Tal vez el bicho no sea la única amenaza intangible que me inquieta. También se dice hace ya varios años que en el run run de los magnates y los poderosos se intuyen los banquetes secretos donde se servirían, en platos de delicada porcelana, estudiantes universitarios, enfermos sin cobertura, marginados sin casa, desplazados de sus tierras, todo sobre colchón de soja y recursos naturales con adobo de finos periodistas, aromatizados con ralladura de jueces previamente marinados en la grasa del imperio. Financistas y banqueros descuartizan con un cuchillo filoso, industrial y militar los cuartos humanos y humeantes, se los degluten masticando con fiereza y sin preocuparse por limpiarse las hilachas que se les atascan entre los dientes. Son los que no solo respaldan o digitan las democracias de Occidente sino que pretenden definirlas y explicármelas, enmascarados con una corona de grasa, desde una pantalla mediática, subrepticios como el bicho. Y consecuentemente me previenen contra las aterradoras dictaduras caribeñas y sudasiáticas que fabrican esos robots mitad médico mitad espía así como contra los sistemas populistas que insisten en dignificar a sus viejos en lugar de salvar un banco.

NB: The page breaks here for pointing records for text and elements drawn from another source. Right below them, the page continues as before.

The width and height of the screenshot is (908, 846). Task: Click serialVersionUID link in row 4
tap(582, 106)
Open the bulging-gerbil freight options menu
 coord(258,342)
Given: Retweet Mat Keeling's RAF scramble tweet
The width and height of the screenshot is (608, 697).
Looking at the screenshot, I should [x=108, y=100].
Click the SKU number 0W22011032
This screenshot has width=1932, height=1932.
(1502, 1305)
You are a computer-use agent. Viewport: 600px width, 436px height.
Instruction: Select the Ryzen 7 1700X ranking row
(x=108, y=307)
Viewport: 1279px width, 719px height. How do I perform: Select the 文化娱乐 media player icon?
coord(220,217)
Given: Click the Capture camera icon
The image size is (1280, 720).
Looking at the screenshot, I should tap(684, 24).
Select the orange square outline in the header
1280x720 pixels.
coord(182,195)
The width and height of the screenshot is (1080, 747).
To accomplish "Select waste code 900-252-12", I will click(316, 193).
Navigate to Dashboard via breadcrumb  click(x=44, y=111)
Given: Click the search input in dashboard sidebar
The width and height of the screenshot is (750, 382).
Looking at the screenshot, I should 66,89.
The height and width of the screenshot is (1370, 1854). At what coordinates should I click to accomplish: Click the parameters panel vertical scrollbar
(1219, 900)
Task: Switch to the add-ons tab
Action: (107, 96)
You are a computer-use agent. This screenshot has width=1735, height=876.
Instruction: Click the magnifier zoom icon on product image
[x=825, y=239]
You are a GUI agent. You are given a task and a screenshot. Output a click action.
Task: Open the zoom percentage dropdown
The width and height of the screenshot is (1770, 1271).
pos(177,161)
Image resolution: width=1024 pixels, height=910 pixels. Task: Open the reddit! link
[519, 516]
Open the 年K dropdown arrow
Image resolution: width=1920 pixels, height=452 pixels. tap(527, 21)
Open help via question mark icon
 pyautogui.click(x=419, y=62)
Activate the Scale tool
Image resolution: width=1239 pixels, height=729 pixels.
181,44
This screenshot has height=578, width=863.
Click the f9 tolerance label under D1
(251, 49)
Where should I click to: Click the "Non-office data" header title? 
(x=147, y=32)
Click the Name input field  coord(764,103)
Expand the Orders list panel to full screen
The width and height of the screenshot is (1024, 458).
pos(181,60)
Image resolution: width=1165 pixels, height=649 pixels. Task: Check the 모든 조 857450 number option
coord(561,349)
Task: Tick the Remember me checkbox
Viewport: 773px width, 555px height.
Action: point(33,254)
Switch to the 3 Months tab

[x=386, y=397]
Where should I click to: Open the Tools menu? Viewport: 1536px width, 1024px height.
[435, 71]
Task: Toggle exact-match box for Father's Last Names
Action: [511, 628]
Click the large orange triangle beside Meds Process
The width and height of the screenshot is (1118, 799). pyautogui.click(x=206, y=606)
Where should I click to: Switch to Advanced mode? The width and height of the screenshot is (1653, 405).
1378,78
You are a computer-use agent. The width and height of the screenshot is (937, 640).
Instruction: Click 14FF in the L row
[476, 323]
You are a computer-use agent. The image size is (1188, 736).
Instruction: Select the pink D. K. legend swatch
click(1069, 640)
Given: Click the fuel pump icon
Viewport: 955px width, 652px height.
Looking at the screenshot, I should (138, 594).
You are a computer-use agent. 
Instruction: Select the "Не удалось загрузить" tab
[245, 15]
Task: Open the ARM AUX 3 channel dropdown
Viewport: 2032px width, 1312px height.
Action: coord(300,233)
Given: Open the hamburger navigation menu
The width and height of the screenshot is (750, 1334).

Parafraseando a una exvicepresidenta de afrancesamiento fracasado, se podría suponer una luz clara y fidedigna al final del tunel. Después de los éxitos y los fiascos, de las sensibilidades humanas y económicas, de los requerimientos a la ciencia y el negacionismo estúpido o interesado, de los principios morales y las acciones sensatas que el bicho puso en despejada evidencia, esa mitad de la población del Occidente virtual que suele sentir inclinación por los fuegos de artificio de la derecha financiarizada y calvinista, no puede ser tan idiota como para no ver las diferencias entre Trump, Biden y Bernie Sanders, entre Lula y Bolsonaro, entre el Evo y la Jeanine, entre Macri y Alberto, incluso entre el Norte de Europa y el Mediterráneo, entre Francisco y la Iglesia Universal, aunque sea solo eso. ¿Será?